Fine-tuning a model on sequences longer than the max sequence input length

125 views Asked by At

For a research I am doing, I am trying to fine-tune BioGPT-Large on data from WikiPathways, which are just pathways with all the genes that belong to that pathway. The max sequence length for BioGPT-Large is 1024, and most sequences are longer than that, even up to 30k tokens. I could ofcourse truncate all the sequences to 1024 or split the sequences into smaller chunks, but data would get lost that way. I am pretty stuck right now, any solutions?

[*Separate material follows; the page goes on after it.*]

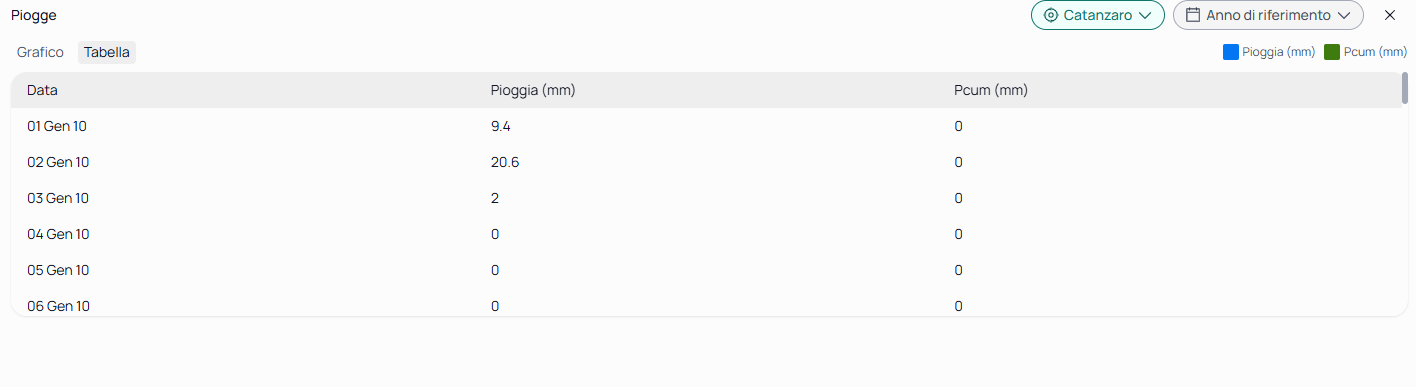Switch to the Grafico tab
The width and height of the screenshot is (1416, 387).
[x=40, y=52]
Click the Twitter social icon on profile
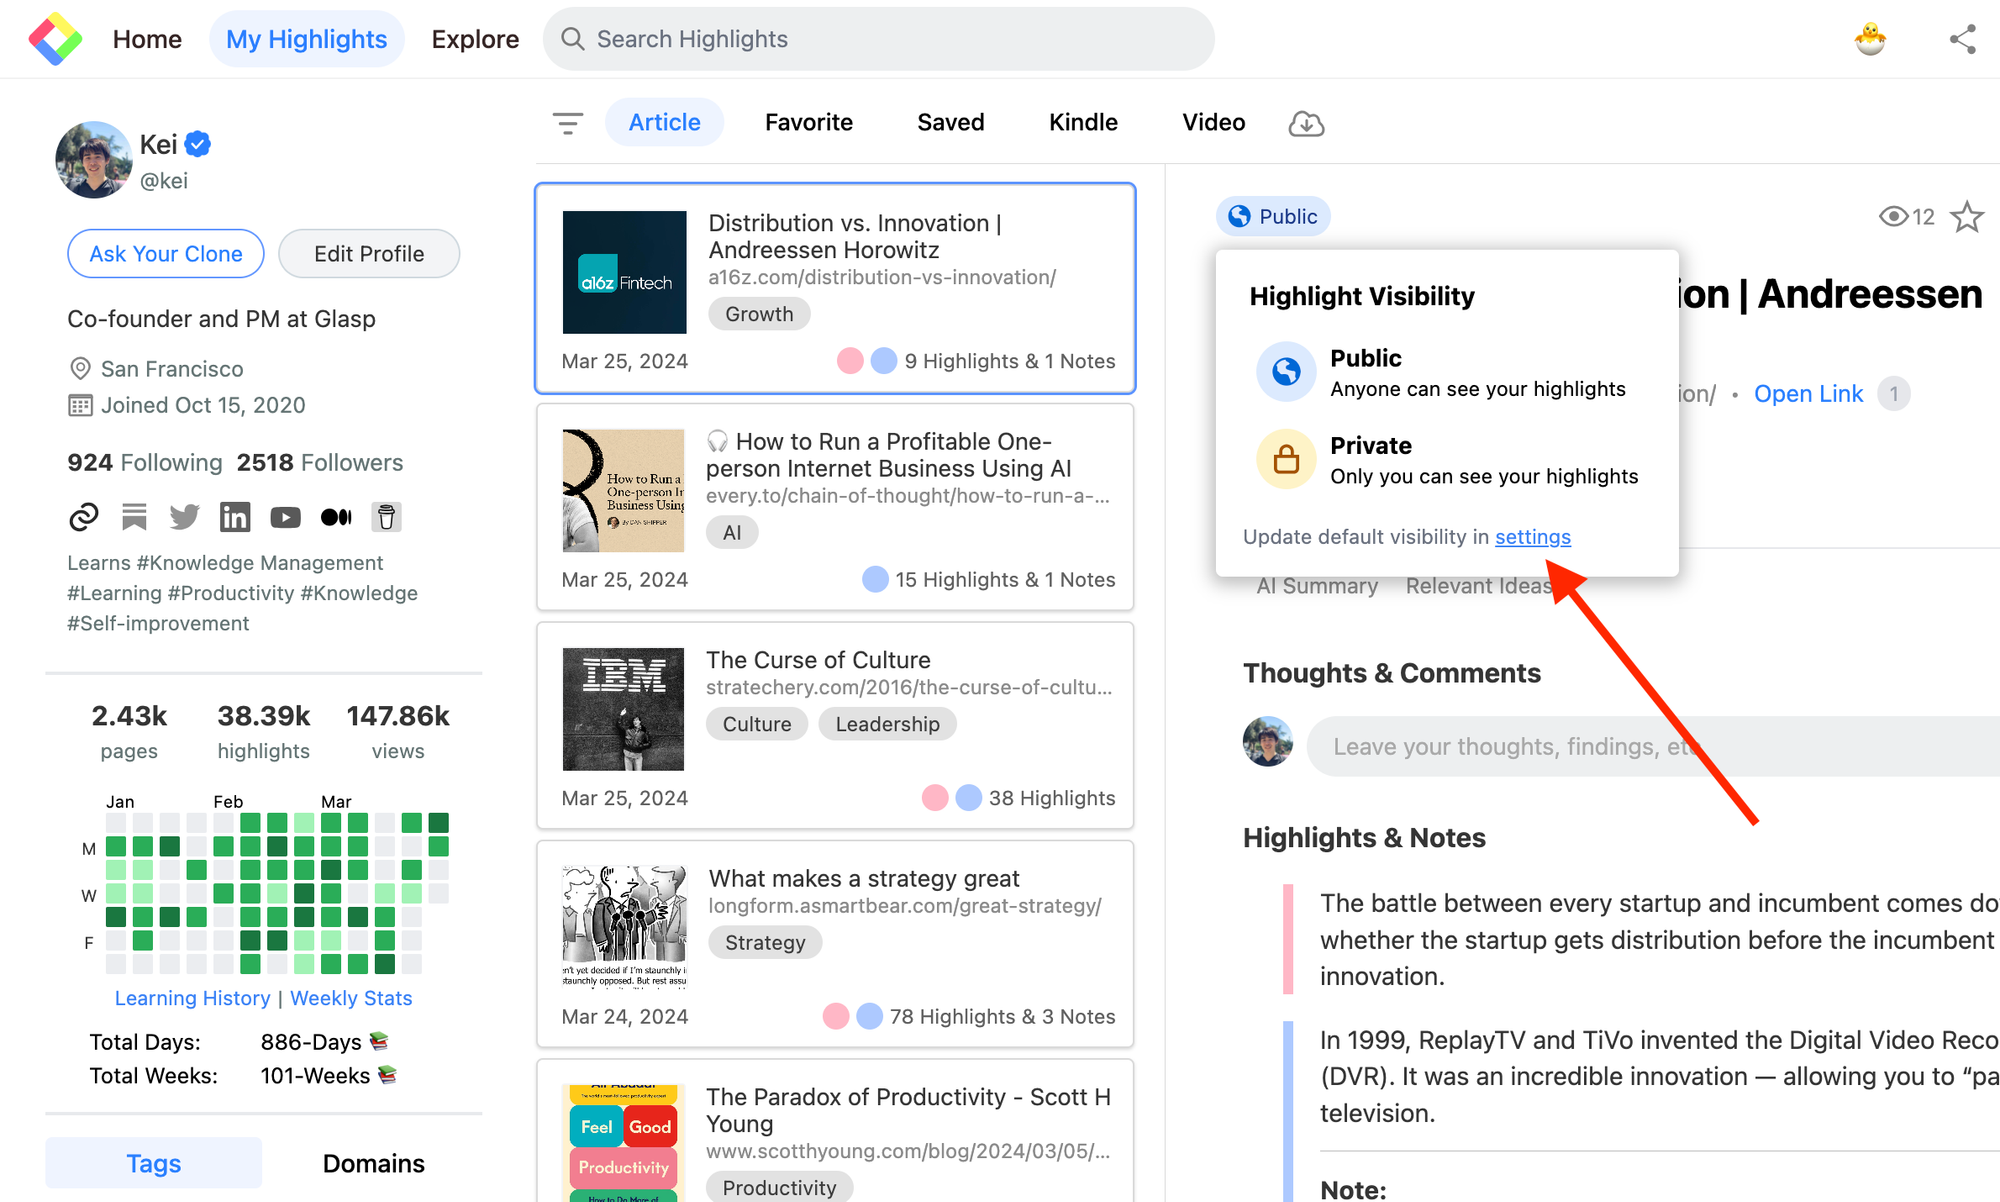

I tried truncating and splitting into smaller chunks. Truncating result in the loss of information and splitting into chunks makes it so that information that is supposed to be in one sequence, gets split into smaller chunks and thus information is also lost.

1

There are 1 answers

6
Peter On

I'm not sure how your data is encoded. ea genetic code is just a few base pairs isnt it?. a byte has 255 options.. but when it's used to text maybe you have less available. Though you probably find something that works better than base64 encoding. Think of it though, as you will keep the pattern you feed it.

Another option, but this one is highly theoretical, almost philosophical perhaps. Compress it zip it, bwah but that would destroy the sequences.. yes. though zip files are unique too, they are the minimal representation of data. As LLMs are behemoths in pattern detection (I never tested this ) perhaps it will work, as you end up with quite an essential data presentation of the pattern. Which when zipped might require you to do again that re-encode to keep it within the allowed characters.

Another option but you tried it before the chunky way make sure the chunks are from random positions, might take a lot longer to train but eventually it might learn to where chunks belong too, you might do it randomly, or fixed cuts, and add the cutting values as well tell it where the chunks where made, giving it some extra info to do its job.